Prompt 1. In the Intel Xeon power excerpt, what package power consumption was reported?
Prompt 2. Condense the paragraph of the Intel Xeon power excerpt that begins "Something we thought was neat" into a shorter version that keeps its main facts.
Prompt 3. Return the passage of the Intel Xeon power excerpt from "Intel is doing" to "higher power profile.", copied word for word.

Document extract.
Intel is doing something interesting. Instead of focusing on idle and peak power, it is optimizing in the 40-60% utilization range. It is now shipping its CPUs with a performance profile focused on saving power in that range, but with the option to select a more latency-sensitive and higher power profile.

Intel Xeon 6700P Series Power Optimization
Intel Xeon 6700P Series Power Optimization

Something we thought was neat was that with a very significant configuration with two NICs, one 400Gbps NVIDIA ConnectX-7, 1TB (16x 64GB) of DDR5, over 200TB of storage, and the 80-core Intel Xeon 6781P, we were consistently idling below 95W in a 1U single-socket platform. That is very good compared with many of Intel’s recent platforms. For example, a 56-core Sapphire Rapids platform with 16 DIMMs installed and a 400Gbps NIC will not idle at under 100W.

Supermicro SYS 112C TN 1P Intel Xeon 6781P Idle Power
Supermicro SYS 112C TN 1P Intel Xeon 6781P Idle Power

Looking at the package power consumption, we were seeing between 50-55W reported.

Data supplied.
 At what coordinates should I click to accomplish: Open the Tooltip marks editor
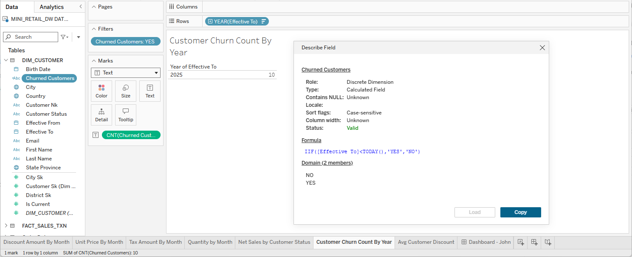(x=126, y=115)
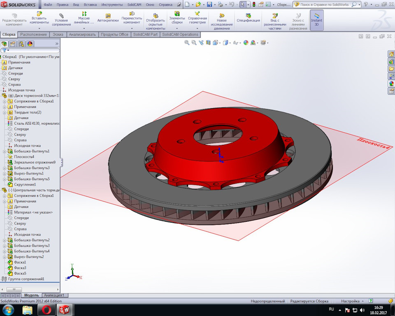The width and height of the screenshot is (395, 316).
Task: Open the PropertyManager tab icon
Action: tap(12, 44)
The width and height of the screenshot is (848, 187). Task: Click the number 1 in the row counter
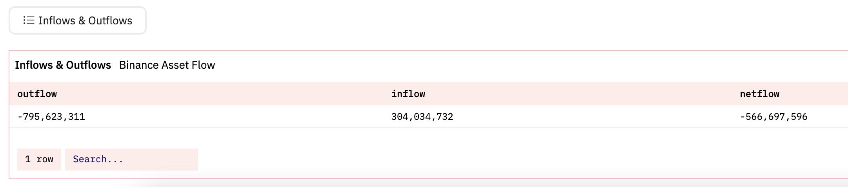(28, 159)

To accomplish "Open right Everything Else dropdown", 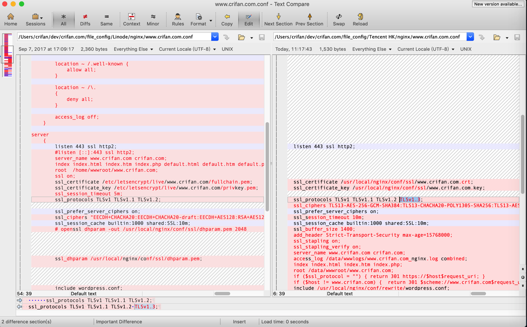I will (371, 49).

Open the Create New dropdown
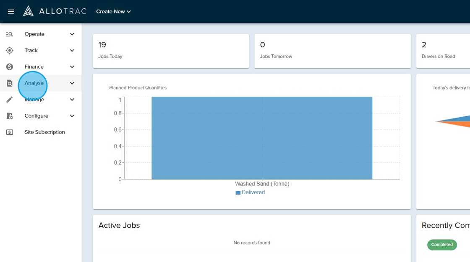[113, 12]
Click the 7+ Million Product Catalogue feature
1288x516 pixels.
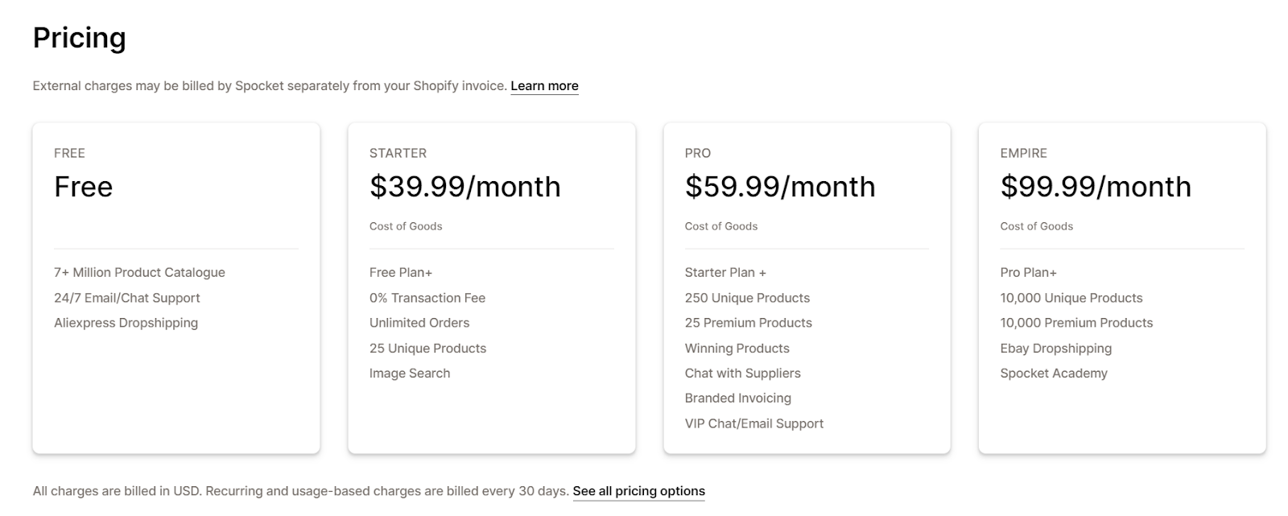coord(139,273)
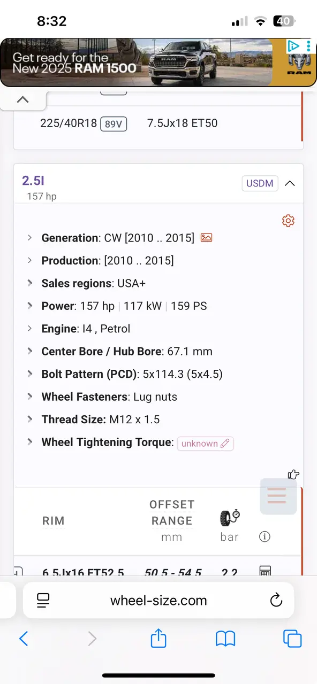Open the hamburger menu floating button
Image resolution: width=317 pixels, height=684 pixels.
278,496
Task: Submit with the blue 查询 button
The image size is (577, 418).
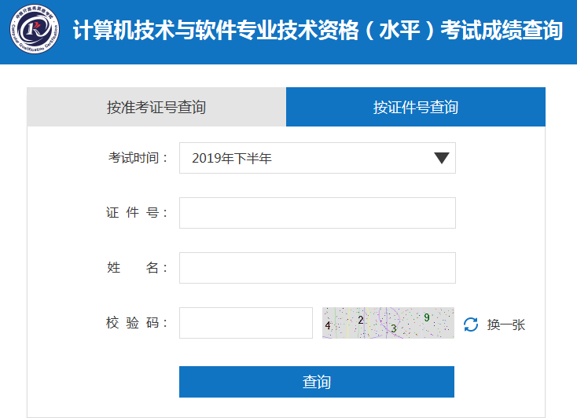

Output 1. Between 50 and 55W.

Output 2. A 1U single-socket platform consistently idled below 95W. It had an 80-core Intel Xeon 6781P, two NICs (one a 400Gbps NVIDIA ConnectX-7), 1TB (16x 64GB) of DDR5, and over 200TB of storage. That is very good compared with many recent Intel platforms: a 56-core Sapphire Rapids platform with 16 DIMMs and a 400Gbps NIC will not idle under 100W.

Output 3.
Intel is doing something interesting. Instead of focusing on idle and peak power, it is optimizing in the 40-60% utilization range. It is now shipping its CPUs with a performance profile focused on saving power in that range, but with the option to select a more latency-sensitive and higher power profile.